Aufgabe:
Beantworte kurz anhand des Textauszugs zu deutsch-französischen Forschungskooperationen:
(a) Nach wessen Bedeutung wird FD gefragt?
(b) Von welchem Fokus in Europa sollten wir uns laut FD etwas lösen?
(c) Welche Zusammenarbeit könnte dabei mit gutem Beispiel vorangehen?

Textauszug:
--------
DFBEE: Welche Bedeutung messen Sie deutsch-französischen Forschungskooperationen im Allgemeinen zu? Welchen Mehrwert können sie bieten?

FD: Ich bin im Allgemeinen der Auffassung, dass wir uns von dem nationalstaatlichen Fokus in Europa etwas lösen und europäischer denken sollten. Gerade die deutsch-französische Zusammenarbeit im Forschungsbereich könnte hierbei mit gutem Beispiel vorangehen.
--------
Bereitgestellte Daten:
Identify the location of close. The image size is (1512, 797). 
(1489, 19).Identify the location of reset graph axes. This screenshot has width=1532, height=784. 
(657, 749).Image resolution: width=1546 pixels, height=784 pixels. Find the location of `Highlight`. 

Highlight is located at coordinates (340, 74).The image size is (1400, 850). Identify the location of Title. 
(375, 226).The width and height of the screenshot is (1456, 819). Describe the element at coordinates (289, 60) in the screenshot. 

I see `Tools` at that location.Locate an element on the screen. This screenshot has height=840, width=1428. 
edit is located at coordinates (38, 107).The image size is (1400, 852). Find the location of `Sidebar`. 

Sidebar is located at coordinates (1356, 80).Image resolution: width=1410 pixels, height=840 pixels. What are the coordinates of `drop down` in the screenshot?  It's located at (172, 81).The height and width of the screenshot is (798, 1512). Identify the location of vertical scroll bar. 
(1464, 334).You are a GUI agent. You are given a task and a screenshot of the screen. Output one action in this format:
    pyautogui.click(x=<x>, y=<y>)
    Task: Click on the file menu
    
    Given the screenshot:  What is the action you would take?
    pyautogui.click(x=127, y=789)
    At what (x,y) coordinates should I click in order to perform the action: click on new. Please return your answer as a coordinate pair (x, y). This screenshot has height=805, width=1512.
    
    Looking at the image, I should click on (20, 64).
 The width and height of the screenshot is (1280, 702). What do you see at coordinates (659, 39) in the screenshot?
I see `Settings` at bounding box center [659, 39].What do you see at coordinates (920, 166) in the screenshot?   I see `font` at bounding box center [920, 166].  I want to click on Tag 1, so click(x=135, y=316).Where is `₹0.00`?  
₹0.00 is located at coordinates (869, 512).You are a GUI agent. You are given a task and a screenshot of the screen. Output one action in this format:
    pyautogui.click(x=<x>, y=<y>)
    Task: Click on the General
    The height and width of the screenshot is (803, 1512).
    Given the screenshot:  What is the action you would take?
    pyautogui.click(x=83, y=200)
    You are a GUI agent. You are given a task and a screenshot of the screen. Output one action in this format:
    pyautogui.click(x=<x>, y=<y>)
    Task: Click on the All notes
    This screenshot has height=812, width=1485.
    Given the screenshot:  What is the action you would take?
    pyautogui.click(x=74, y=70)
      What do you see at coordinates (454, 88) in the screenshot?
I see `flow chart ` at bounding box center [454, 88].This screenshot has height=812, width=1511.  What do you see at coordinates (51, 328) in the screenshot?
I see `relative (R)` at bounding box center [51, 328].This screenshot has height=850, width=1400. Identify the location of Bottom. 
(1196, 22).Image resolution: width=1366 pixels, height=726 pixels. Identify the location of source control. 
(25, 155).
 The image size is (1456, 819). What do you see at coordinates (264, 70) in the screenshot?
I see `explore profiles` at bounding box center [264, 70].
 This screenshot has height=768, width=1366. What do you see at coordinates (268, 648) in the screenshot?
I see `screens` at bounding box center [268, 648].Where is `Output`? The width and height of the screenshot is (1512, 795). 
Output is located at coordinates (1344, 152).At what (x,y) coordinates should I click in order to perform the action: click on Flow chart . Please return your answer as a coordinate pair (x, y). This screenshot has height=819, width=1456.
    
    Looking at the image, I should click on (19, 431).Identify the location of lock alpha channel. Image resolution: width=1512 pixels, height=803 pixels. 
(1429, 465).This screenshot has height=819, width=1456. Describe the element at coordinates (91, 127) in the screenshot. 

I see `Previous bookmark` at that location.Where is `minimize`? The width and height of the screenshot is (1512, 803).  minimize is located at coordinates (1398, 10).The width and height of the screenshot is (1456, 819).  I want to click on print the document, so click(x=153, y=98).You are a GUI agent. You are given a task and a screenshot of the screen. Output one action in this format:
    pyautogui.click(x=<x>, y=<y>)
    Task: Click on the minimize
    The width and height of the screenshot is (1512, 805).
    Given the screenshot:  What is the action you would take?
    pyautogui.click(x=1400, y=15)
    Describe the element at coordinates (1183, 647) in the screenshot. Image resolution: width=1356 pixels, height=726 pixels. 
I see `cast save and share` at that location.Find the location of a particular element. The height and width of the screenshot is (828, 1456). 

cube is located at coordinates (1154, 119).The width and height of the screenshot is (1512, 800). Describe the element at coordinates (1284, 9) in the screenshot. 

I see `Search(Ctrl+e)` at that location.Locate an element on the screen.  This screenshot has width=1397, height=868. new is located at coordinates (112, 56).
--------
Antwort:
(a) Nach der Bedeutung deutsch-französischer Forschungskooperationen im Allgemeinen.
(b) Vom nationalstaatlichen Fokus.
(c) Die deutsch-französische Zusammenarbeit im Forschungsbereich.